Given passage
════

Figure 13. Modelled maximum ice surface (corrected for the depression of the bedrock) versus observed trimline elevations in the Rhone Valley by Kelly and others (Reference Kelly, Buoncristiani and Schlüchter2004) (Fig. 14). The modelled ice thickness is overestimated by 387 m on average compared to trimlines.

Figure 14. Modelled maximum ice thickness in the Rhone catchment. Continuous lines indicate the streamlines computed from the surface ice flow at the maximum state. The two transfluences (Simplon and Brünig) are shown with black dots. The black crosses correspond to places where trimlines have been documented in the Rhone Valley by Kelly and others (Reference Kelly, Buoncristiani and Schlüchter2004).

Finally, despite an overestimation of the ice thickness, our simulation depicts the AIF as a network of glaciers whose flow is mainly controlled by the basal topography. The modelled ice flow field at the border of the Rhone catchment shows clear transfluences (Fig. 14). This includes the southward transfluence across the Simplon Pass into the Toce Glacier catchment and the transfluence across Brünig Pass from the Aare catchment (right tributary of the Rhone glacier) to the Reuss glacier system (Jäckli, Reference Jäckli1962; Kelly and others, Reference Kelly, Buoncristiani and Schlüchter2004; Bini and others, Reference Bini2009).

3.6. Sensitivity to model parameters

In this section, we present the results of three additional model runs to assess the influence of important parameters on our model results.

3.6.1. Influence of the size of the NHIS

We model the AIF during the last glacial cycle using climate forcing based on the assumption of 100% NHIS (instead of 66%) to measure the influence of this parameter. To maintain a similar ice extent at the LGM, the melting parameter is tuned to C = 0.9 (Fig. 15, top panel). There are, however, notable local discrepancies between glacier lobes: the 100% NHIS climate forcing produces more extensive glaciers in the south with some notable overshoots (e.g. Ticino-Toce), and less extensive glaciers in the north resulting in several good matches (e.g. Solothurn and Rhine lobes), and some undershoots (e.g. lobes in the northeast). This result is in line with the difference between the precipitation patterns of the two forcings (Fig. 7).

Figure 15. Modelled maximum extent during LGM using NHIS 100% (panel a) and Bergsee signal (panel b) compared to the reference simulation that uses 66% NHIS and EPICA. The solid black line shows the reconstructed LGM outline modified after Ehlers and others (Reference Ehlers, Gibbard and Hughes2011), the blue shows the reference simulation while the orange line shows the NHIS 100% (panel a) and Bergsee signal (panel b) simulations, respectively.

════

Data provided
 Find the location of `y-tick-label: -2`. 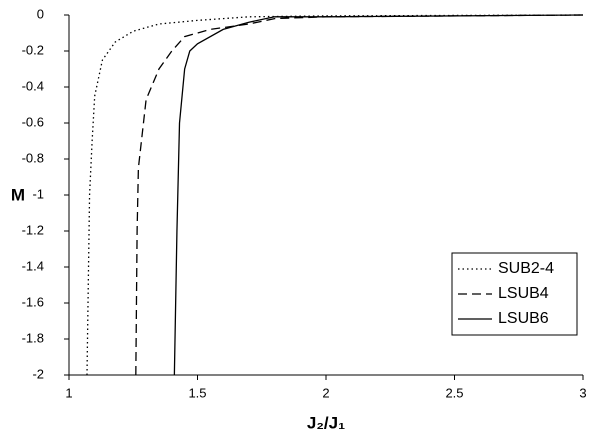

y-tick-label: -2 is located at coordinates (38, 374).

════

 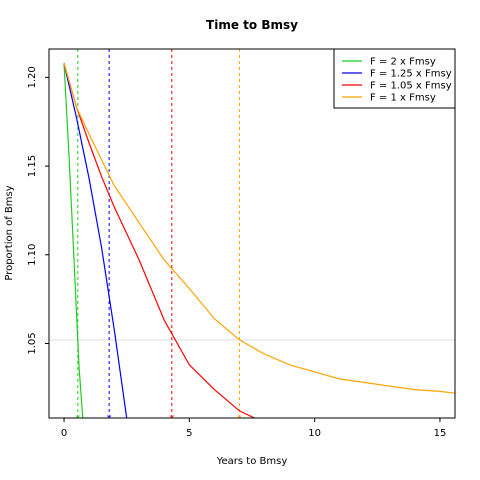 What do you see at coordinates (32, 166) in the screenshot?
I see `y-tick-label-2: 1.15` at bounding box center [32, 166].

════

Study questions
(1) In the passage on modeling the Alpine ice field, by how much is the modeled ice thickness overestimated on average compared to trimlines?
(2) Go on with the passage on modeling the Alpine ice field, starting after its final sentence.

Results for the exercise
(1) By 387 m.

(2)
3.6.2. Influence of the climate signal

We have performed simulations with different climate signals including EPICA (Jouzel and others, Reference Jouzel2007), NGRIP (Seierstad and others, Reference Seierstad2014) and the local pollen-based signal from Bergsee, Southern Germany (Duprat-Oualid and others, Reference Duprat-Oualid2017), which correlates relatively well with NGRIP in terms of variability, to drive the glacial index transient climate. An important difference between the EPICA and Bergsee signals is that the glacial index prior to the LGM is generally smaller, i.e. the length of the time period with a GI close to one is shorter (Fig. 3) for the Bergsee signal. As a result, we notice in general very minor or no differences with the EPICA simulation except for the Rhone Glacier, which is largely underestimated (Fig. 15, bottom panel). This experiment shows that the considerable size of the Rhone Glacier at LGM is the result of prolonged cold conditions in the climate forcing, and that the duration these conditions prevail is an essential parameter that must be considered to model the transient evolution of the AIF in agreement with the known LGM glacier footprints. This additional sensitivity experiment highlights the dependence to the chosen climate signal, and the limitation of our GI approach to reproduce glacier states different from LGM in the absence of tuning data.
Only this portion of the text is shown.